Once upon a time, the dollar was backed by gold.
It wasn’t until the early 1970’s when President Nixon took the U.S. off the gold standard and announced the country’s currency would no longer be convertible into this precious metal.
Because of this move to fiat money, the dollar and gold no longer go hand-in-hand. In fact, they now work opposite of one another.
Here’s how to make sense of this relationship between gold and the dollar and how the two can be used to easily predict profits in the market.
You’re probably wondering what it means for gold and the dollar to work inversely of each other.
It’s pretty simple actually… as the U.S. currency increases, the price of gold is forced downward.
But what exactly causes this bearish effect?
The fact that rising interest rates pump up the dollar and make bonds and other fixed-income investments more attractive explains enough in itself.
As more money flows into these higher-yielding trades it consequently drains out of gold, which offers no yield at all.
Make sense?
It’s the same reason why investors consider transferring funds into gold whenever the stock market declines.
Just to put things into perspective, gold prices soared more than 150% during 1973 and 1974, due to the S&P 500 losing more than 40% of its value.
The chart below from last year will give you a better idea of what I’m talking about…
As you can see, there’s a clear push-pull relationship between gold and the U.S. dollar. Whenever one starts to trend up, the other dives down and vice versa…
Having a solid understanding of this knowledge alone can play a direct role in the investments you choose to take on.
If a recession is underway, then it may be a good call to transfer your shares over to gold or play it safe and go to cash.

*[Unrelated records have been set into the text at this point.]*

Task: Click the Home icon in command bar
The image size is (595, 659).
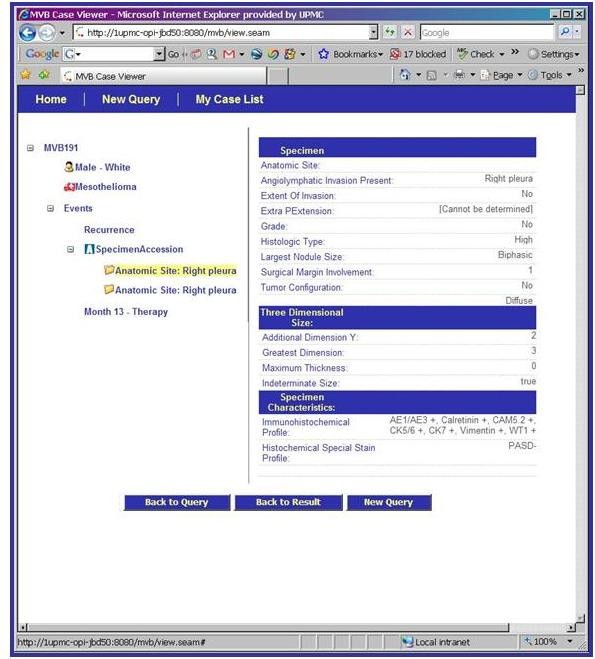Action: [405, 75]
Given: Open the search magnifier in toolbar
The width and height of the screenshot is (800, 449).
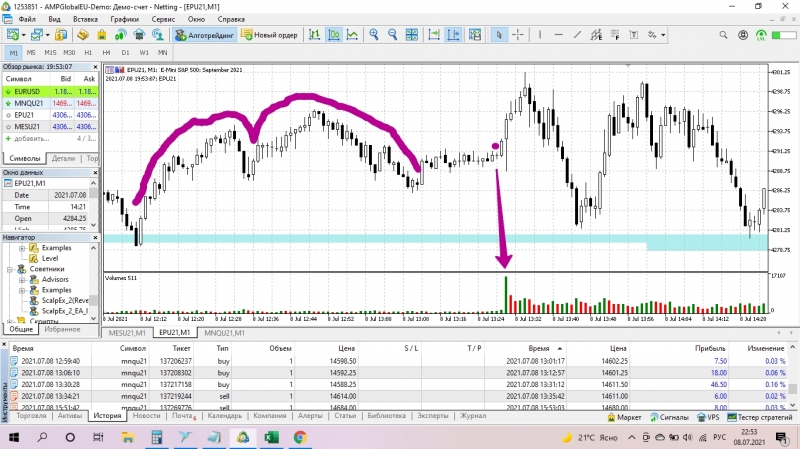Looking at the screenshot, I should click(723, 35).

On the other hand, it’s likely that rising U.S. currency values will result in a price drop in gold, so plan accordingly.
Obviously there are other factors that feed into this, but that’s the gist of it.
Don’t take a shot in the dark when it comes to Wall Street. Conduct each and every one of your trades with an educated approach so you can see what lays ahead.
Sure, there’s always a bit of risk that comes along with investing in stocks, but expanding your knowledge on all the various ins and outs of investing will help you hit the bullseye on the profits you’re aiming for.